**TASK ITEM**
Print, exactly and completely, every entry in the data.

INFORMATION SUPPLIED section start

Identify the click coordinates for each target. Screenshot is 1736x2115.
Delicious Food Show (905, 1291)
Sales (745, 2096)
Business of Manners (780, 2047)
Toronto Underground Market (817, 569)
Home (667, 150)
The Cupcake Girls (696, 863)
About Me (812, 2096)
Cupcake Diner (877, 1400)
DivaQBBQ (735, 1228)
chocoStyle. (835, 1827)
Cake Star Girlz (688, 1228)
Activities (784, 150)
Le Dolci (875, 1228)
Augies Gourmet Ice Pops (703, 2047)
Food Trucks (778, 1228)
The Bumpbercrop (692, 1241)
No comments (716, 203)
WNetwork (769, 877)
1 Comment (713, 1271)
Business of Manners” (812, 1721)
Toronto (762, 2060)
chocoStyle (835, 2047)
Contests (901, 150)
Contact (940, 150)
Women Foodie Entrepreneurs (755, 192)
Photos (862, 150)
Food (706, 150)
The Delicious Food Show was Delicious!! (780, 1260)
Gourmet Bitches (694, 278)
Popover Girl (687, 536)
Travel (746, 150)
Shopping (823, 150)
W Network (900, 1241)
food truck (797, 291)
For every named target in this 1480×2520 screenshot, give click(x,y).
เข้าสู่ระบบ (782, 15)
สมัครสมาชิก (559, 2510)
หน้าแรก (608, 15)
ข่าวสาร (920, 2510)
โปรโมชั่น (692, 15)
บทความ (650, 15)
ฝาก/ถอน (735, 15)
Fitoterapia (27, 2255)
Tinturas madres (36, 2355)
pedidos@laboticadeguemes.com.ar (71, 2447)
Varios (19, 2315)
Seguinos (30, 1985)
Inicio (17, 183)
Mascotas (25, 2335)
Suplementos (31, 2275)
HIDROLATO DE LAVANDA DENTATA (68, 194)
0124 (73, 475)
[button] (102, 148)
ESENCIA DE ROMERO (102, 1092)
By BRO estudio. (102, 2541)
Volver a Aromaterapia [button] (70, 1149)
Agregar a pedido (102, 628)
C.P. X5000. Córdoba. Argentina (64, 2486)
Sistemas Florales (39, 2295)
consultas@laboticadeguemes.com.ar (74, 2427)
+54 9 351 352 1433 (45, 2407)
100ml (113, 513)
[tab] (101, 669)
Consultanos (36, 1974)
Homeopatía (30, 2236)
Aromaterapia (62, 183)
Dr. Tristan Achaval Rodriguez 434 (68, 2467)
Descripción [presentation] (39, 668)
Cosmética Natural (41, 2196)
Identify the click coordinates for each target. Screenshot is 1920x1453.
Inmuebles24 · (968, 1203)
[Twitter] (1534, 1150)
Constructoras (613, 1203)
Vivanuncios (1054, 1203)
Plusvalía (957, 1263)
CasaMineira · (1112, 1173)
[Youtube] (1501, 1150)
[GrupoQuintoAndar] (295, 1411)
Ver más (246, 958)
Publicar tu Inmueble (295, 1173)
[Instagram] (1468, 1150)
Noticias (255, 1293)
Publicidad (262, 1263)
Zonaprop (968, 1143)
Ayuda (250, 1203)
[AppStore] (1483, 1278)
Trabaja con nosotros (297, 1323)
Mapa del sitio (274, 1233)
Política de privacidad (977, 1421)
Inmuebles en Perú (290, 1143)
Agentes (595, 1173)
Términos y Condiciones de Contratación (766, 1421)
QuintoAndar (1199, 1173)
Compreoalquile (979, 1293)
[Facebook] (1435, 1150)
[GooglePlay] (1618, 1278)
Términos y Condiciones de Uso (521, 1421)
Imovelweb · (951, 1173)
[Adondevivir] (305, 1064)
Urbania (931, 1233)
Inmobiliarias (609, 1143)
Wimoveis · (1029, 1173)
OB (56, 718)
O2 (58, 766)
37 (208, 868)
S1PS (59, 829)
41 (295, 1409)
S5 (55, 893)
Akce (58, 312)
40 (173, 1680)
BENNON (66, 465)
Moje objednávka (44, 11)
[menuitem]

INFORMATION SUPPLIED section end

**EXERCISE RESULT**
Identify the click coordinates for each target. Screenshot is 1736x2115.
Delicious Food Show (905, 1291)
Sales (745, 2096)
Business of Manners (780, 2047)
Toronto Underground Market (817, 569)
Home (667, 150)
The Cupcake Girls (696, 863)
About Me (812, 2096)
Cupcake Diner (877, 1400)
DivaQBBQ (735, 1228)
chocoStyle. (835, 1827)
Cake Star Girlz (688, 1228)
Activities (784, 150)
Le Dolci (875, 1228)
Augies Gourmet Ice Pops (703, 2047)
Food Trucks (778, 1228)
The Bumpbercrop (692, 1241)
No comments (716, 203)
WNetwork (769, 877)
1 Comment (713, 1271)
Business of Manners” (812, 1721)
Toronto (762, 2060)
chocoStyle (835, 2047)
Contests (901, 150)
Contact (940, 150)
Women Foodie Entrepreneurs (755, 192)
Photos (862, 150)
Food (706, 150)
The Delicious Food Show was Delicious!! (780, 1260)
Gourmet Bitches (694, 278)
Popover Girl (687, 536)
Travel (746, 150)
Shopping (823, 150)
W Network (900, 1241)
food truck (797, 291)
For every named target in this 1480×2520 screenshot, give click(x,y).
เข้าสู่ระบบ (782, 15)
สมัครสมาชิก (559, 2510)
หน้าแรก (608, 15)
ข่าวสาร (920, 2510)
โปรโมชั่น (692, 15)
บทความ (650, 15)
ฝาก/ถอน (735, 15)
Fitoterapia (27, 2255)
Tinturas madres (36, 2355)
pedidos@laboticadeguemes.com.ar (71, 2447)
Varios (19, 2315)
Seguinos (30, 1985)
Inicio (17, 183)
Mascotas (25, 2335)
Suplementos (31, 2275)
HIDROLATO DE LAVANDA DENTATA (68, 194)
0124 (73, 475)
[button] (102, 148)
ESENCIA DE ROMERO (102, 1092)
By BRO estudio. (102, 2541)
Volver a Aromaterapia [button] (70, 1149)
Agregar a pedido (102, 628)
C.P. X5000. Córdoba. Argentina (64, 2486)
Sistemas Florales (39, 2295)
consultas@laboticadeguemes.com.ar (74, 2427)
+54 9 351 352 1433 (45, 2407)
100ml (113, 513)
[tab] (101, 669)
Consultanos (36, 1974)
Homeopatía (30, 2236)
Aromaterapia (62, 183)
Dr. Tristan Achaval Rodriguez 434 (68, 2467)
Descripción [presentation] (39, 668)
Cosmética Natural (41, 2196)
Identify the click coordinates for each target. Screenshot is 1920x1453.
Inmuebles24 · (968, 1203)
[Twitter] (1534, 1150)
Constructoras (613, 1203)
Vivanuncios (1054, 1203)
Plusvalía (957, 1263)
CasaMineira · (1112, 1173)
[Youtube] (1501, 1150)
[GrupoQuintoAndar] (295, 1411)
Ver más (246, 958)
Publicar tu Inmueble (295, 1173)
[Instagram] (1468, 1150)
Noticias (255, 1293)
Publicidad (262, 1263)
Zonaprop (968, 1143)
Ayuda (250, 1203)
[AppStore] (1483, 1278)
Trabaja con nosotros (297, 1323)
Mapa del sitio (274, 1233)
Política de privacidad (977, 1421)
Inmuebles en Perú (290, 1143)
Agentes (595, 1173)
Términos y Condiciones de Contratación (766, 1421)
QuintoAndar (1199, 1173)
Compreoalquile (979, 1293)
[Facebook] (1435, 1150)
[GooglePlay] (1618, 1278)
Términos y Condiciones de Uso (521, 1421)
Imovelweb · (951, 1173)
[Adondevivir] (305, 1064)
Urbania (931, 1233)
Inmobiliarias (609, 1143)
Wimoveis · (1029, 1173)
OB (56, 718)
O2 (58, 766)
37 (208, 868)
S1PS (59, 829)
41 (295, 1409)
S5 (55, 893)
Akce (58, 312)
40 (173, 1680)
BENNON (66, 465)
Moje objednávka (44, 11)
[menuitem]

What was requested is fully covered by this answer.